If the client has not configured a client policy, or the client policy does not match the port of the server, App Mesh will use the server to determine whether or not to negotiate TLS from the client, and how. For example, if a virtual gateway has not specified a client policy, and a virtual node has not configured TLS termination, TLS will not be negotiated between the proxies.

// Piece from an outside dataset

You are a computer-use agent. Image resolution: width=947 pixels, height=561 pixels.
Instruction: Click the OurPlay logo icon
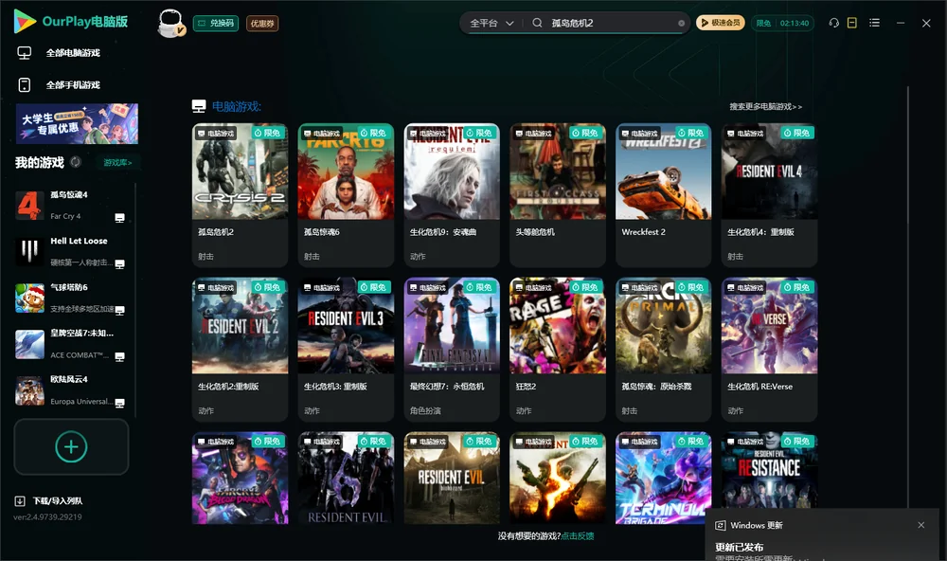pyautogui.click(x=25, y=21)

If a client has not specified a matching client policy, and a server has been configured with TLS modes STRICT or PERMISSIVE, the proxies will be configured to negotiate TLS. Depending on how the certificates have been provided for TLS termination, the following additional behavior applies.

  • ACM-managed TLS certificates – When a server has configured TLS termination using an ACM-managed certificate, App Mesh automatically configures clients to negotiate TLS and validate the certificate against the root CA that the certificate chains up to.

  • File-based TLS certificates – When a server has configured TLS termination using a certificate from the proxy's local file system, App Mesh automatically configures a client to negotiate TLS, but the certificate of the server is not validated.

Verify encryption

Once you've enabled TLS, you can query the Envoy proxy to confirm that communication is encrypted. The Envoy proxy emits statistics on resources that can help you understand if your TLS communication is working properly. For example, the Envoy proxy records statistics on the number of successful TLS handshakes it has negotiated for a specified mesh endpoint. Determine how many successful TLS handshakes there were for a mesh endpoint named my-mesh-endpoint with the following command.

curl -s 'http://my-mesh-endpoint.apps.local:9901/stats' | grep ssl.handshake

In the following example returned output, there were three handshakes for the mesh endpoint, so communication is encrypted.

listener.0.0.0.0_15000.ssl.handshake: 3

The Envoy proxy also emits statistics when TLS negotiation is failing. Determine whether there were TLS errors for the mesh endpoint.

curl -s 'http://my-mesh-endpoint.apps.local:9901/stats' | grep -e "ssl.*\(fail\|error\)"

In the example returned output, there were zero errors for several statistics, so the TLS negotiation succeeded.

listener.0.0.0.0_15000.ssl.connection_error: 0 listener.0.0.0.0_15000.ssl.fail_verify_cert_hash: 0 listener.0.0.0.0_15000.ssl.fail_verify_error: 0 listener.0.0.0.0_15000.ssl.fail_verify_no_cert: 0 listener.0.0.0.0_15000.ssl.ssl.fail_verify_san: 0

For more information about Envoy TLS statistics, see Envoy Listener Statistics.

Certificate renewal

ACM PCA

When you renew a certificate with ACM, the renewed certificate will be automatically distributed to your connected proxies within 35 minutes of the renewal completion. We recommend using managed renewal to automatically renew certificates nearing the end of their validity period. For more information, see Managed Renewal for ACM's Amazon-Issued Certificates in the AWS Certificate Manager User Guide.

Your own certificate

When using a certificate from the local file system, Envoy will automatically reload the certificate in response to a move command. For more information about why Envoy only reloads certificates on move and the symbolic link swap example for Envoy's recommended approach for changing files for a running proxy see core.ConfigSource and Updating runtime values via symbolic link swap in the Envoy documentation.